* STATED EXERCISE *
Transcribe the records from the line with "Click the user" up to and including the line with "pos(425,1091)", copying each line exactly as it stands.

>> START DATA FOR THIS TASK

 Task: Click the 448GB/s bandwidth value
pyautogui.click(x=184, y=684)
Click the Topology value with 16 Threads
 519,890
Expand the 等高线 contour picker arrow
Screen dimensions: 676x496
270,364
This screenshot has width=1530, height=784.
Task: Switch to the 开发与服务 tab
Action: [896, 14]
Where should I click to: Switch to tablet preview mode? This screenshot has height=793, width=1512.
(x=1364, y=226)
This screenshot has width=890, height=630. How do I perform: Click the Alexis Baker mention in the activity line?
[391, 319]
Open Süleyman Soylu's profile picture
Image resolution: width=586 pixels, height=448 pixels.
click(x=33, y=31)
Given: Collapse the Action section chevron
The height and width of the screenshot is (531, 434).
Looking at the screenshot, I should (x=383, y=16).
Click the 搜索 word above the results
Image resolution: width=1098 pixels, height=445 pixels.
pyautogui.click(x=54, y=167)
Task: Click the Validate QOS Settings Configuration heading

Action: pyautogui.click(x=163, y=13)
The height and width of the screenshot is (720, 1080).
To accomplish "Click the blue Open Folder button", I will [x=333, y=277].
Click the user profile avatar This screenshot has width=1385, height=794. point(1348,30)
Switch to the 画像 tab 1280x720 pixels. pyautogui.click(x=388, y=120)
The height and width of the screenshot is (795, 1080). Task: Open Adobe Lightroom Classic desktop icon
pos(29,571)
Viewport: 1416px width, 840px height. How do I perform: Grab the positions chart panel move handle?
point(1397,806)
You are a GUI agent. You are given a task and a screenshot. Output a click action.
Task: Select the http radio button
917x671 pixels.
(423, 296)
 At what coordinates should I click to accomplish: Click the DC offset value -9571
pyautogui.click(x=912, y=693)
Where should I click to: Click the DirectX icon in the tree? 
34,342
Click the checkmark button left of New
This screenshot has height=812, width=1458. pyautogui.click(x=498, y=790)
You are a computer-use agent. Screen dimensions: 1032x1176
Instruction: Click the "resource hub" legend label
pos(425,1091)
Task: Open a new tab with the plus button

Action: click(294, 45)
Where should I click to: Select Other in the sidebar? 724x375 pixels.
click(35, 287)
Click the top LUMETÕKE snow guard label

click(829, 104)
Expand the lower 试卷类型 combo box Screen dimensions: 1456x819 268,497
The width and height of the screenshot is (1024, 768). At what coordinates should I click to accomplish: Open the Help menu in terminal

>> END DATA FOR THIS TASK

* THE RESULT *
Click the user profile avatar This screenshot has width=1385, height=794. point(1348,30)
Switch to the 画像 tab 1280x720 pixels. pyautogui.click(x=388, y=120)
The height and width of the screenshot is (795, 1080). Task: Open Adobe Lightroom Classic desktop icon
pos(29,571)
Viewport: 1416px width, 840px height. How do I perform: Grab the positions chart panel move handle?
point(1397,806)
You are a GUI agent. You are given a task and a screenshot. Output a click action.
Task: Select the http radio button
917x671 pixels.
(423, 296)
 At what coordinates should I click to accomplish: Click the DC offset value -9571
pyautogui.click(x=912, y=693)
Where should I click to: Click the DirectX icon in the tree? 
34,342
Click the checkmark button left of New
This screenshot has height=812, width=1458. pyautogui.click(x=498, y=790)
You are a computer-use agent. Screen dimensions: 1032x1176
Instruction: Click the "resource hub" legend label
pos(425,1091)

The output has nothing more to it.